I made a histogram based on a binomial distribution a simple "n pick k" problem. "A bag is filled with red and yellow balls. 10% of the balls are red. If you pull 10 balls at random, what is the probability that exactly 1 ball of the 10 is red?" According to the binomial distribution function, the probability is 38.74% (tell me if my math is wrong).
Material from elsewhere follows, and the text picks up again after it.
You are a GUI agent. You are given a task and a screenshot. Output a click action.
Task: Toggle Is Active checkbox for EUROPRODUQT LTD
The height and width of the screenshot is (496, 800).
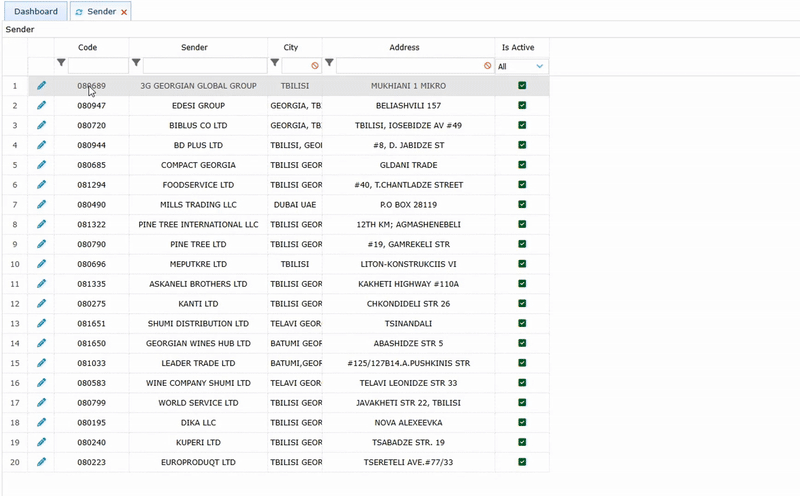[x=522, y=462]
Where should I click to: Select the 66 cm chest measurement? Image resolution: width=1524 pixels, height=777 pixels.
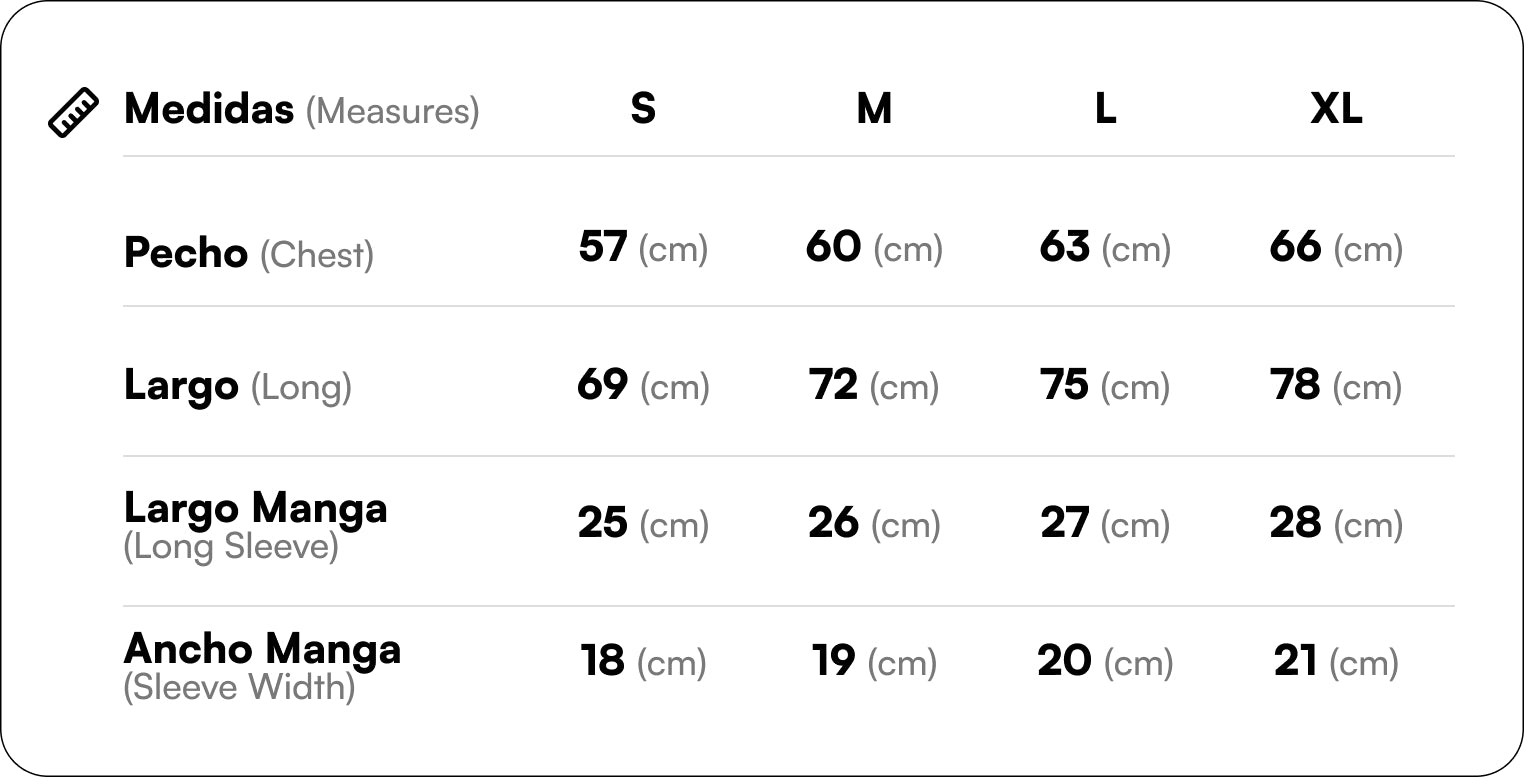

I made a histogram of various distributions, matching the probability to the number of red balls picked. 10% and 1 red ball picked; 20% and 2 red balls picked, and so on. And I found an interesting behavior. Even though the percentage of red balls in the bag (population) matches the expected percentage of red balls picked (sample), the probabilities of getting the expected number of balls varied. See below:
10%, get 1 reds. 38.74% probability.
20%, get 2 reds. 30.20% probability.
30%, get 3 reds. 26.69% probability.
40%, get 4 reds. 25.08% probability.
50%, get 5 reds. 24.60% probability.
60%, get 6 reds. 25.08% probability.
70%, get 7 reds. 26.69% probability.
80%, get 8 reds. 30.20% probability.
90%, get 9 reds. 38.74% probability.
This looks like a normal distribution turned upside down. It dips in the middle and goes up at the edges.
I don't understand this behavior. There are far many more combinations of balls in the middle of the distribution (ie, 45 combinations with 2 reds vs. 252 combinations with 5 reds), I would expect the probabilities to increase slightly in the middle range. Instead they decrease. Why?
More importantly, is
You're not looking at a distribution, you're looking at a particular rule for deducing one probability for each distribution in a series of distributions.
You could look at it this way: what if $0\%$ of the balls in the bag are red? What if $100\%$ of the balls in the bag are red?
In those two cases, the probability that the number of red balls in the sample will exactly match the expected value is $100\%.$
For $50\%$ red balls in the bag, obviously you have a less than $100\%$ chance to draw a sample in which exactly $50\%$ of the balls are red. So this particular (and actually rather peculiar) property you have defined, "probability that the sample mean is exactly equal to the population mean, as a function of the population mean," must be larger for extreme values of the population mean than for more in-between values.